Interview: Sarah Koskoff and Todd Louiso Make Quite the Entrance with “Hello I Must Be Going”

The married writer and director of the new comedy starring Melanie Lynskey as a woman trying to find the right balance after a divorce talk about hitting the right tone for their latest film.

One of the most memorable lines in Todd Louiso’s third feature “Hello I Must Be Going” arrives when the recently divorced Amy Minsky (Melanie Lynskey) takes a lunch with her former husband (Dan Futterman), who says with a tinge of regret, “I could see my life with you.”

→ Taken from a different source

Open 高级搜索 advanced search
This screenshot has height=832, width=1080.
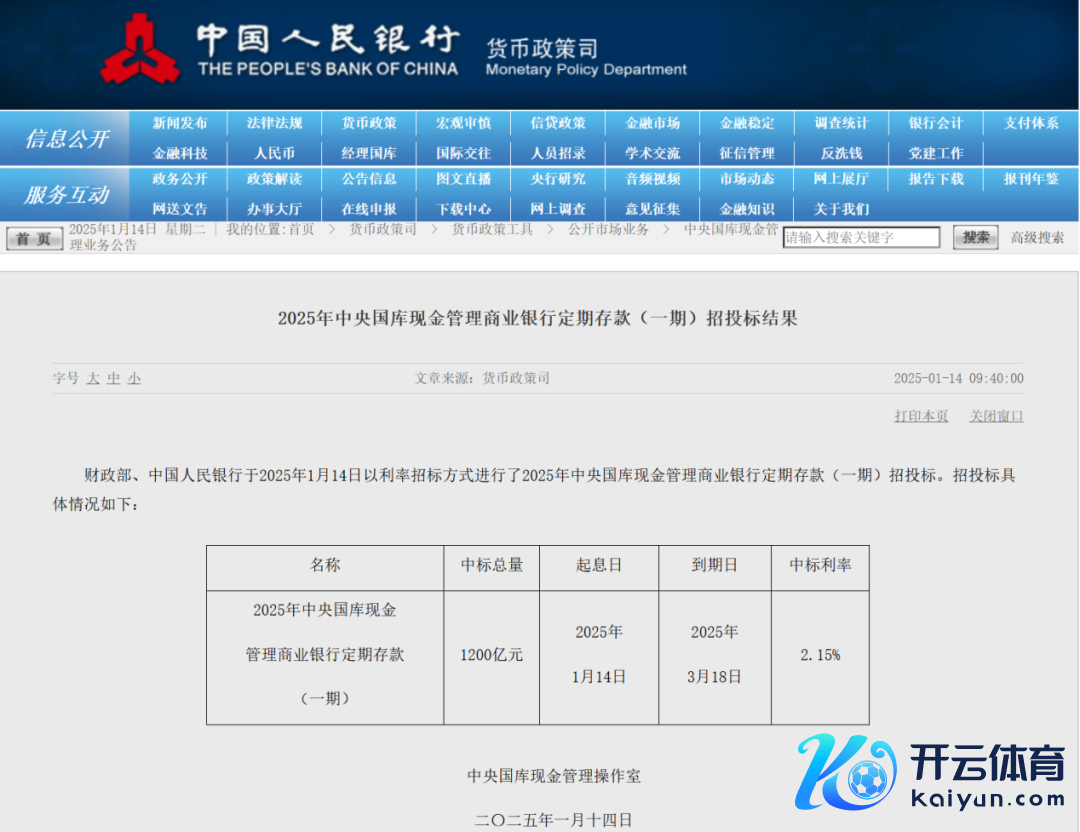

The kind of declaration that usually serves as the start of great romances rather than announce the end of them, it’s a lament that makes an even greater impression when you discover it was written by Louiso’s wife Sarah Koskoff.

Before rushing to any conclusions, rest assured that the Louisos are doing just fine in holy matrimony and the line was inspired by a theater director who let go of Koskoff from a play (“I think I was harboring some resentment for this person,” she laughs). In fact, it’s not a reach to believe that Louiso’s finest film to date, an agreeably harmonious mix of the ennui that flooded his debut “Love Liza” and the broad comedy of his second film “The Marc Pease Experience,” is a result of the couple’s first collaboration as a writing/directing duo.

Perfecting the right balance isn’t limited to behind the camera, however, as “Hello I Must Be Going” is ultimately about Amy’s quest to find equilibrium in the life past the one she thought she’d have, retreating to her parents’ idyllic home in Westport, Connecticut to lick her wounds and curl up on the couch to watch Marx Brothers’ movies. Yet as pressure mounts externally (notably from her doting mother, played by Blythe Danner) and internally, Amy soon finds herself curling up with a much younger man (“Girls” star Christopher Abbott), providing some relief and inspiration while threatening a business deal for her father since the 19-year-old is the son of a client.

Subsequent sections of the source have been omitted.